Ah, if only life were like the pretty picture on the Public Prosecution Service's homepage. Shiny happy people of all ages, sizes and ethnicities frolic against a backdrop of shimmering light.
A black baby clutches an ice-cream cone; a man in a wheelchair is offered a bunch of flowers. And an elderly couple sit together on a park bench, enjoying the sunshine. The implication is that the PPS exists to protect this idyllic scenario; keep it safe from harm.
Meanwhile, back in the real world, two elderly people — David and Sarah Johnston, both in their late-80s — have just been put through an appalling ordeal by the PPS.
They were accused of a most repugnant crime: the killing of their severely-disabled grand-daughter, Rebecca McKeown. Rebecca died in 2001, five days after sustaining an injury alleged to have been the result of a sexual assault.
Every time I saw this frail, quiet, dignified couple walking into court, my mind did a double-take: it was difficult to imagine them being responsible for such a dreadful act against their vulnerable grand-daughter.
The Johnstons consistently denied the charges. Now they have walked free — completely exonerated — after a judge directed the jury to find them not guilty. The case collapsed in a mess of confusion over conflicting medical evidence and unanswered questions over whether a crime had been committed at all.
Tens of thousands of pounds of public money have been wasted. And to what end?
Two innocent old people have been unfairly accused of an obscene crime, forced to go through a deeply-traumatic experience from which they may never recover.
They have been publicly vilified, shunned by members of the community and intimidated out of their home of 40 years. And they still don't know how their grand-daughter met her untimely death.
The PPS said the collapse of the case was the result of developments “which could not have been foreseen”. Now I'm no lawyer, but why should the medical evidence have been such a surprise?
Why wasn't it more thoroughly scrutinised, probed for points of uncertainty, or confusion, before the enormous decision was taken to drag two bewildered pensioners into court?
In fact, the need for robust scrutiny was heightened further, given that this was a retrospective prosecution, taking place several years after the alleged event. Memories shift and change with time: this puts still-greater onus on prosecutors and police to be sure of their facts.
In this case, it appears as though the authorities became fixated on one extreme conclusion: that the grandparents were to blame. A sense of proportionality was lost and other potential areas of inquiry fell by the wayside.
So far, the PPS response to its failures in this case has been sketchy.

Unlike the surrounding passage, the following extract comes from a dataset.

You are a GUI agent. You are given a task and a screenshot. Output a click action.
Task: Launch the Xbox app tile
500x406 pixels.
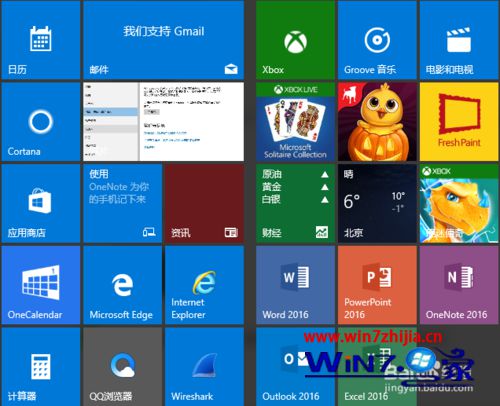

It is not sufficient to put out a brief statement, sticking to the line that “the PPS is satisfied that this case was properly brought”.
At the time of writing, no spokesperson has been put forward to expand on this statement, or to answer legitimate questions about the handling of the case. That is a derisory way to respond to public interest in such a high-profile and costly failed trial.
It's far from the first time that the PPS has been accused of mistakes compounded by high-handedness. Penny Holloway, mother of the murdered schoolboy Thomas Devlin, spoke of the “spectacular, public and abysmally abject failure of the PPS to properly carry out its function”.
And a recent report by the Criminal Justice Inspection, looking at the PPS's engagement with the families of victims, found evidence of a “detectable disinclination” towards meeting relatives. A picture emerges of an obscure, complacent body, resistant to change. The accountability gap has also been raised at Stormont: as the situation stands, there is no one to answer on the floor of the Assembly on matters concerning the PPS.
Quite simply, it's not good enough for the PPS to hide behind a veil of self-satisfied, pompous statements. Such paternalistic arrogance is no longer acceptable. Independence is important, yes. But it must be balanced by transparency and accountability.
One final thought. The other big case currently in the headlines is the Mauritius murder trial. With the scenes of chaos there — the giggling in court, the jostling crowds — some may be tempted to characterise the Mauritian legal system as uncivilised and inept.
But with the shambles of the Rebecca McKeown trial, it's clear we can make no claims to superiority.